It’s clear from MSNBC anchor Chris Hayes’s twitter feed, he was unhappy with the Supreme Court decision that limited the power of public sector unions.
The Supreme Court ruled 5-4 in favor of Mark Janus, a public employee who took his union to court, in the Janus v. AFSCME case. Janus claimed being required to pay fees amounted to “compelled speech” because public sector unions are inherently political. In a June 27, 2018, decision the court agreed that employees of public sector unions should not have to pay such “fair share” fees because it violates their First Amendment rights.
Huffington Post reported that it will impact 5 million public sector jobs in 22 states and Washington, D.C., but admitted that unions are big Democratic political players. The ruling infuriated labor unions and upset many liberals including Hayes. It also caused progressives at The Nation to suddenly complain that the Supreme Court had become political, as if court rulings the left embraces are any less “political.”
Hayes reacted by tweeting, “I mean *obviously* the’re gonna go after private sector unions next” and “To be clear what [Judge] Alito is describing here is how *all* unions work under the NLRA, which I’m sure he is itching to declare unconstitutional.”
He also retweeted a section of liberal Justice Elana Kagan’s dissent which included the line “The First Amendment was meant for better things.”
After losing the case, AFSCME tweeted that the court “sides with billionaires” and circulated a petition encouraging people to “Say you’ll never allow the special interests behind this case bust your union.”
The National Conference of Democratic Mayors tweeted out a joint statement with public sector unions AFSCME, SEIU, AFT and NEA, claiming it was a ruling “against working people and in favor of billionaire CEOs and corporate interests ...” In it, AFT president Randi Weingarten called it a “dark day in U.S. jurisprudence."
Another union, the AFL-CIO tweeted, “BREAKING: The Supreme Court just joined the corporate attack on working people, but we won’t sit quietly. #janus Join us: freedomtojoin.org.”
Bryce Covert, a contributor to the progressive magazine The Nation and contributing op-ed writer for The New York Times, reacted to the case in a Times op-ed arguing that workers need to “get radical to fight back” against the decision.
“Working Americans must now get radical to get heard,” Covert wrote. With union “clout” already on the decline and the Janus ruling,” Workers will have to reconstruction this countervailing power and find new ways to build solidarity. We’re going to have to get bold again.”
As examples, she praised recent teachers’ strikes and the Fight for 15 protest movement’s strategies (including confrontation and civil disobedience).
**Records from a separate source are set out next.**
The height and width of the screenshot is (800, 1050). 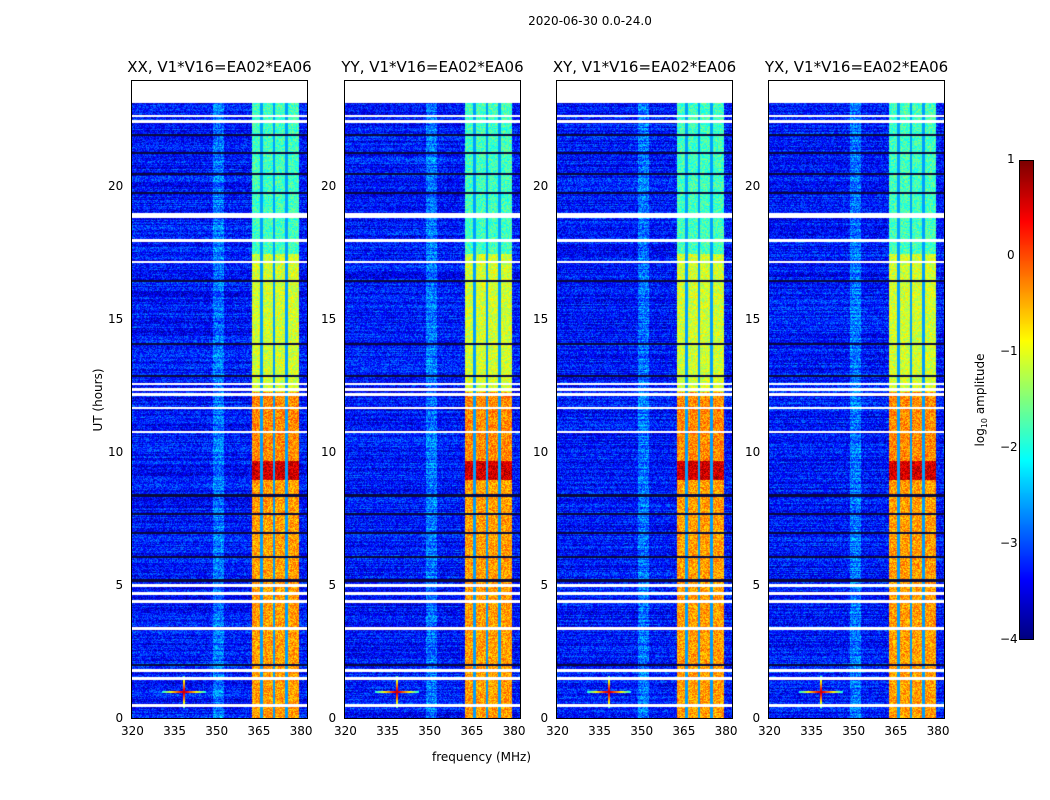 I want to click on panel-title: YX, V1*V16=EA02*EA06, so click(x=856, y=67).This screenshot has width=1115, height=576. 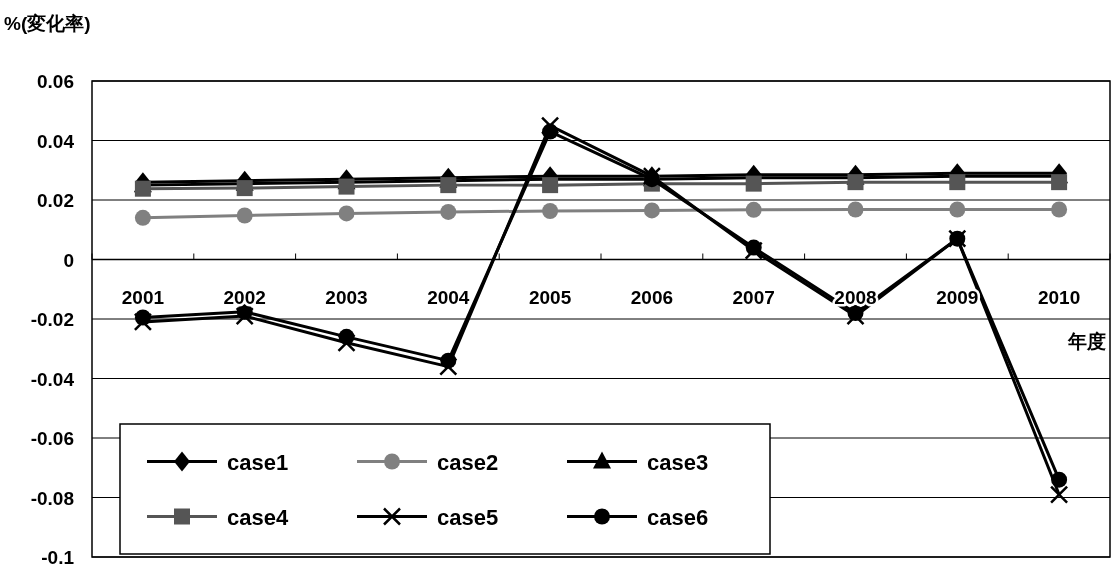 What do you see at coordinates (550, 297) in the screenshot?
I see `x-tick-label: 2005` at bounding box center [550, 297].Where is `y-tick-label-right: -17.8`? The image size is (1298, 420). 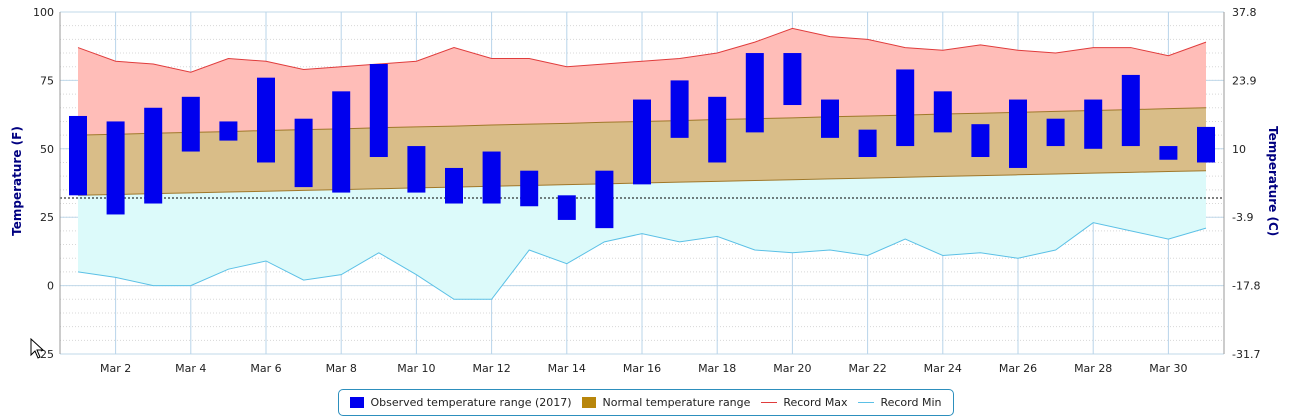
y-tick-label-right: -17.8 is located at coordinates (1246, 286).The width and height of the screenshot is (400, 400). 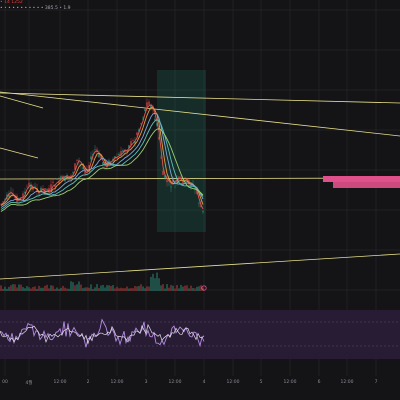 What do you see at coordinates (362, 179) in the screenshot?
I see `pink-zone-upper` at bounding box center [362, 179].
Huffington Post was honest about the ruling’s impact on liberals, acknowledging “Unions are a pillar of the Democratic Party, steering money to labor-friendly candidates and helping to run Democratic ground games during campaigns. Janus may force some unions to cut back on political spending as they steer resources toward maintaining their membership levels.”
Obviously, conservatives reacted far differently. National Review called it a “blow for Freedom” and pooh-poohed liberal wailing that this will “defund and destroy” unions entirely.
“The case addresses an individual’s constitutional protection from coerced speech. It doesn’t deny unions the right to organize, recruit, bargain, strike, or collect dues from willing members. What it does deny is the unions’ right to force individuals who are opposed to their positions and policies to pay into union coffers.”